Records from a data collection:
▬▬▬▬▬▬

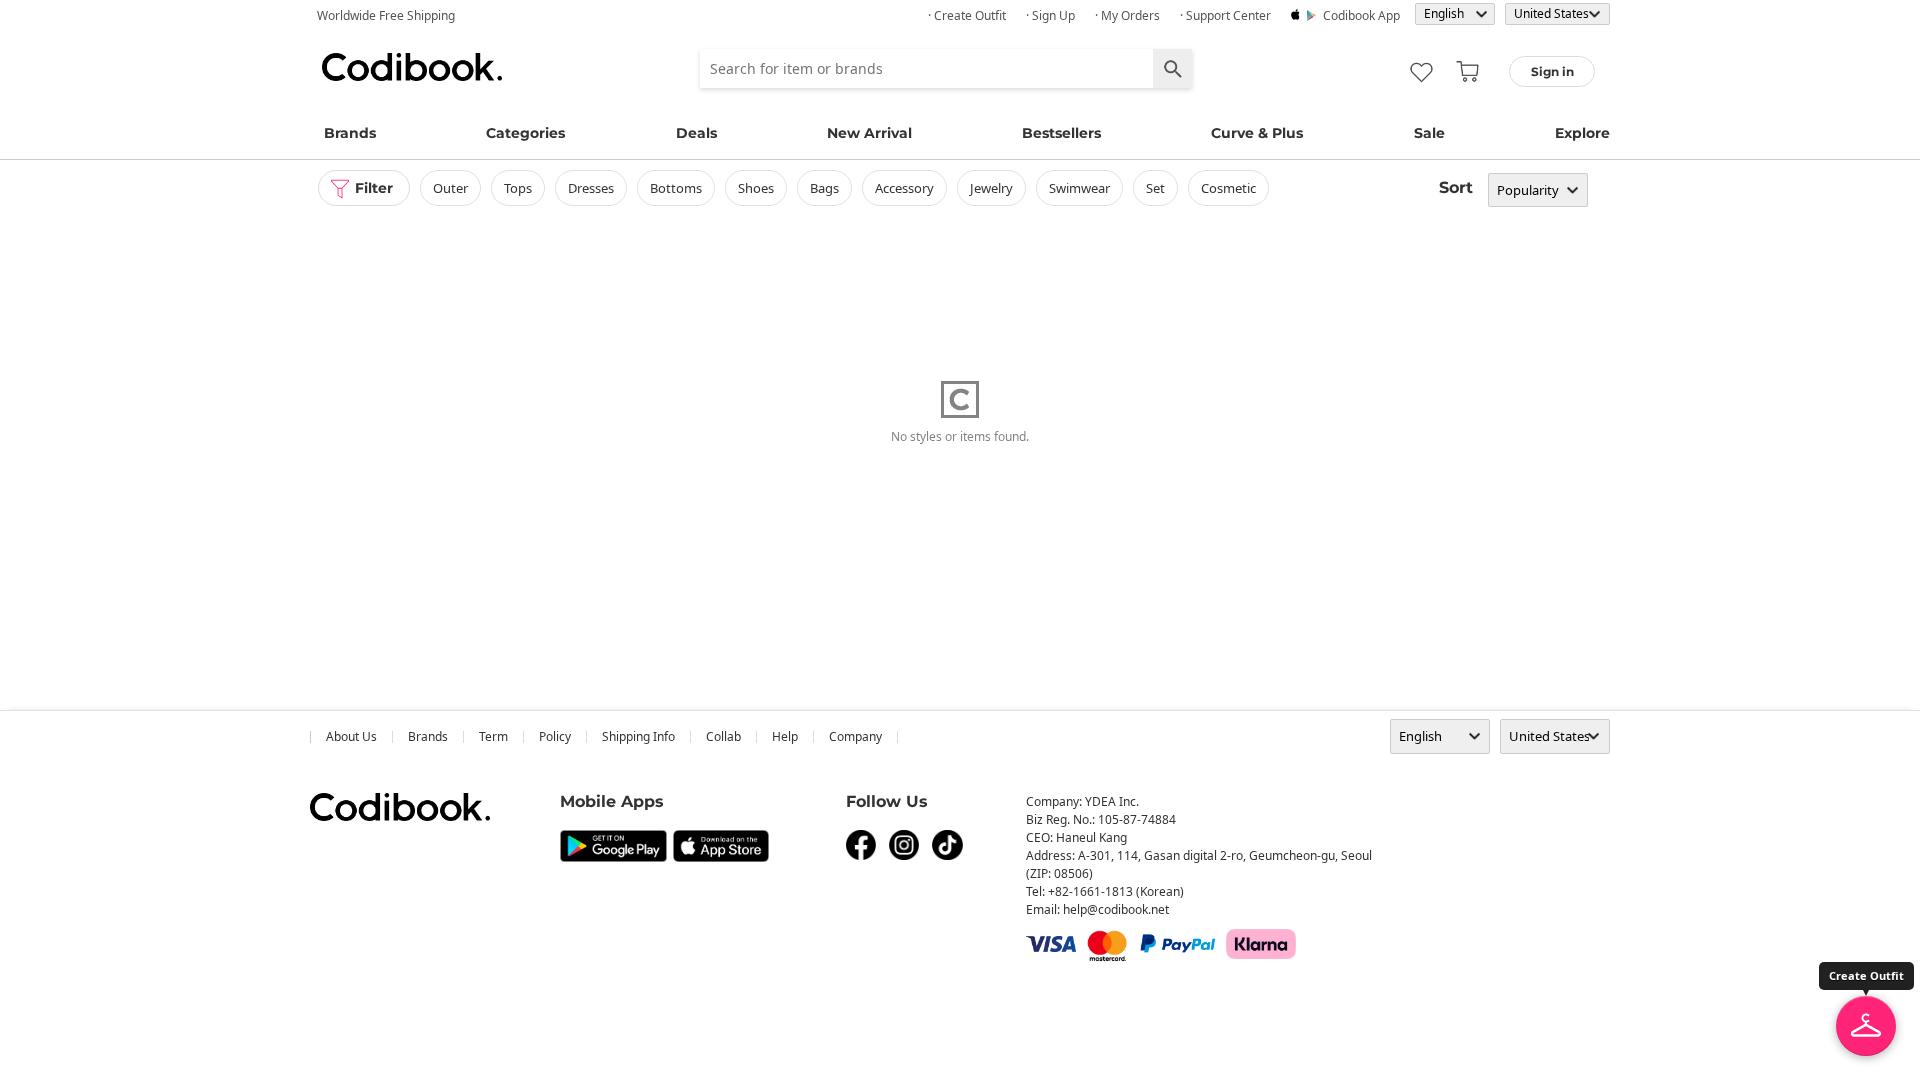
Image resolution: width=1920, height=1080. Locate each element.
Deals (696, 133)
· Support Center (1225, 15)
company (855, 736)
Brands (350, 133)
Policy (555, 736)
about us (351, 736)
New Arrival (869, 133)
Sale (1429, 133)
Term (493, 736)
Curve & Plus (1257, 133)
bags (824, 188)
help (785, 736)
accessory (904, 188)
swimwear (1079, 188)
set (1155, 188)
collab (723, 736)
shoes (756, 188)
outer (450, 188)
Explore (1582, 133)
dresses (591, 188)
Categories (525, 133)
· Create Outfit (967, 15)
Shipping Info (638, 736)
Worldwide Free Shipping (386, 15)
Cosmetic (1228, 188)
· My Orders (1127, 15)
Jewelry (991, 188)
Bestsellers (1061, 133)
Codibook (412, 67)
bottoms (676, 188)
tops (518, 188)
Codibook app (1361, 15)
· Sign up (1050, 15)
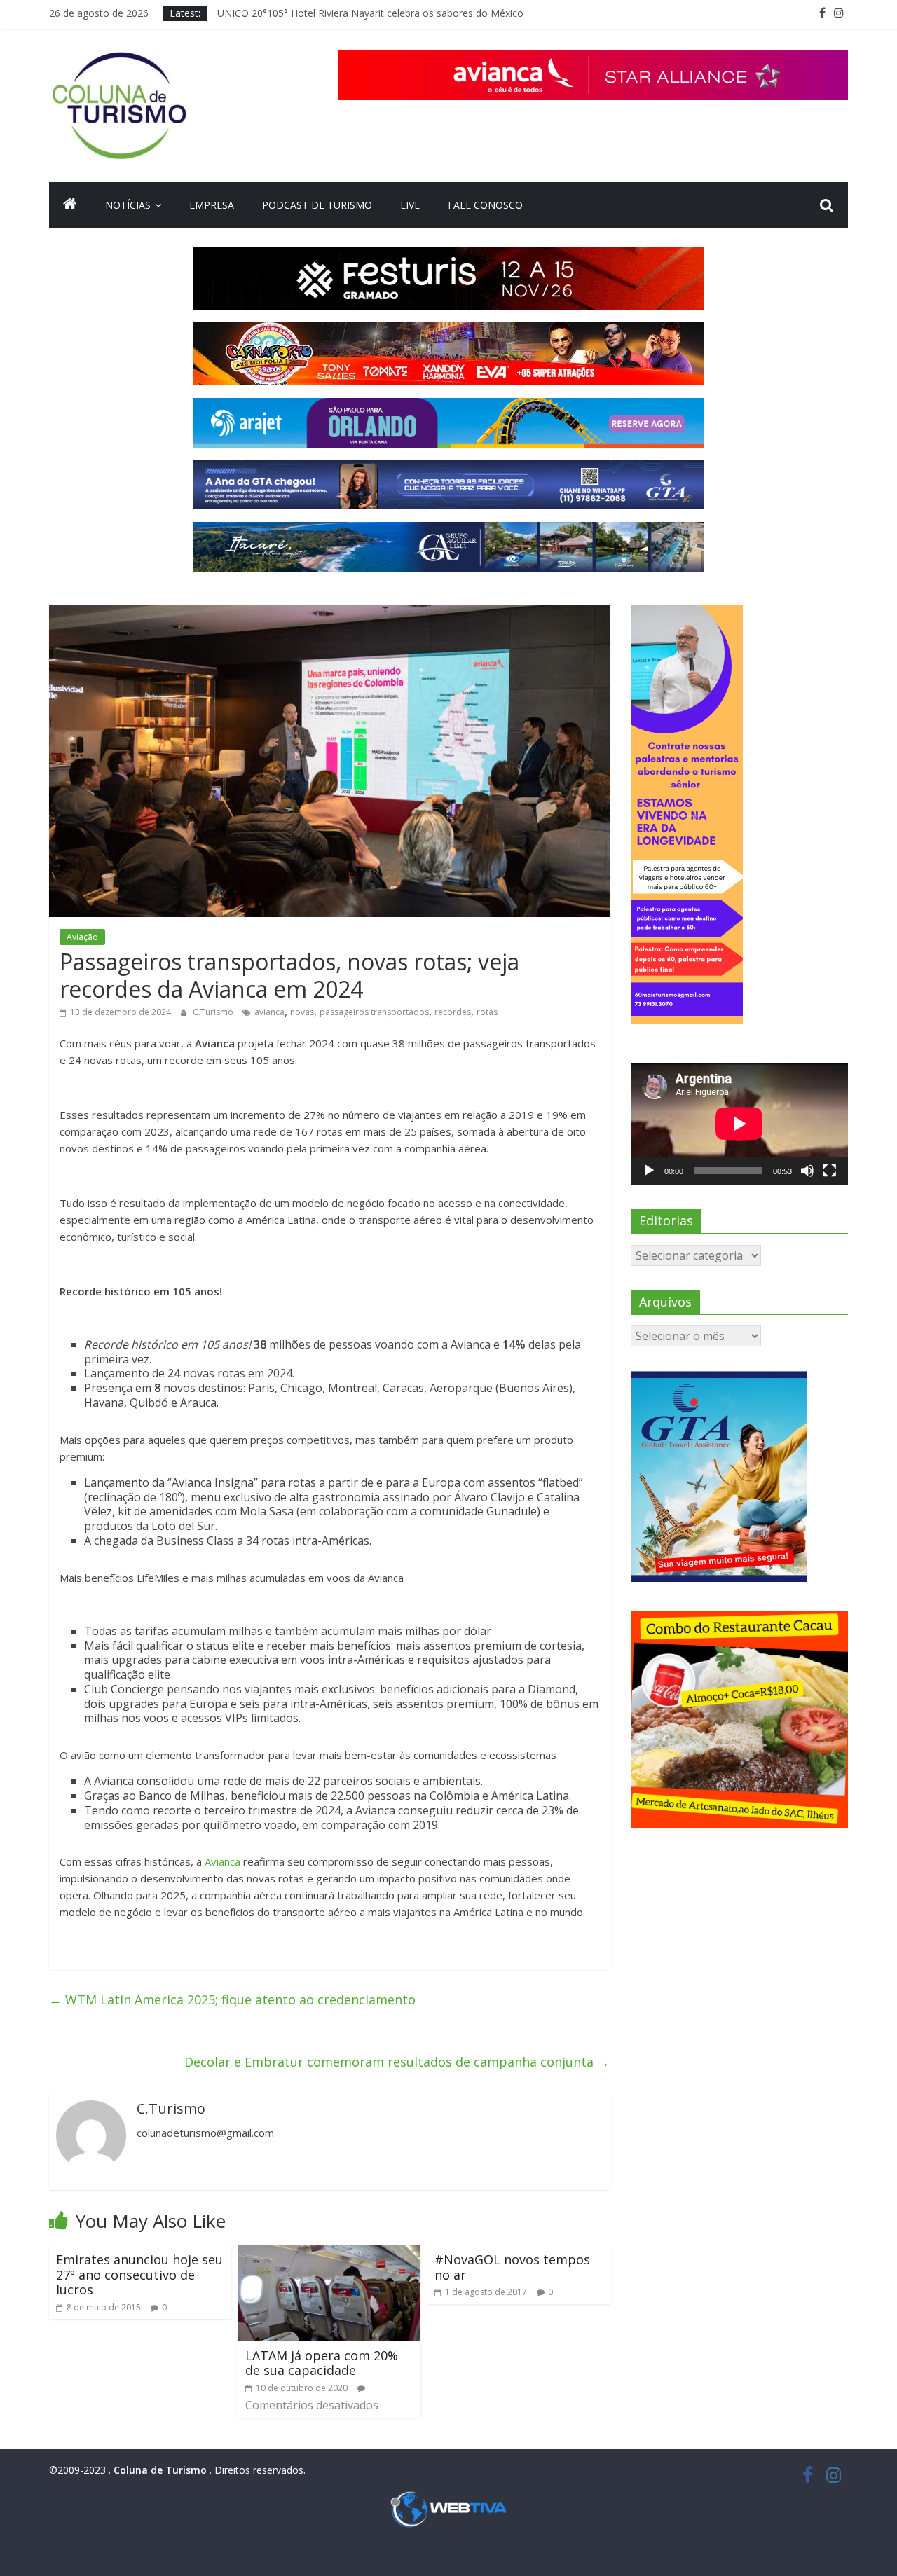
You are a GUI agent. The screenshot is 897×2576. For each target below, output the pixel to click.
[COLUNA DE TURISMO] (70, 205)
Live (410, 205)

▬▬▬▬▬▬

What to produce: Return all of the data exactly as written, and drop the pictures.

Solution to the exercise:
Image resolution: width=1920, height=1080. Locate each element.
Deals (696, 133)
· Support Center (1225, 15)
company (855, 736)
Brands (350, 133)
Policy (555, 736)
about us (351, 736)
New Arrival (869, 133)
Sale (1429, 133)
Term (493, 736)
Curve & Plus (1257, 133)
bags (824, 188)
help (785, 736)
accessory (904, 188)
swimwear (1079, 188)
set (1155, 188)
collab (723, 736)
shoes (756, 188)
outer (450, 188)
Explore (1582, 133)
dresses (591, 188)
Categories (525, 133)
· Create Outfit (967, 15)
Shipping Info (638, 736)
Worldwide Free Shipping (386, 15)
Cosmetic (1228, 188)
· My Orders (1127, 15)
Jewelry (991, 188)
Bestsellers (1061, 133)
Codibook (412, 67)
bottoms (676, 188)
tops (518, 188)
Codibook app (1361, 15)
· Sign up (1050, 15)
You are a GUI agent. The screenshot is 897×2576. For each target below, output the pixel to click.
[COLUNA DE TURISMO] (70, 205)
Live (410, 205)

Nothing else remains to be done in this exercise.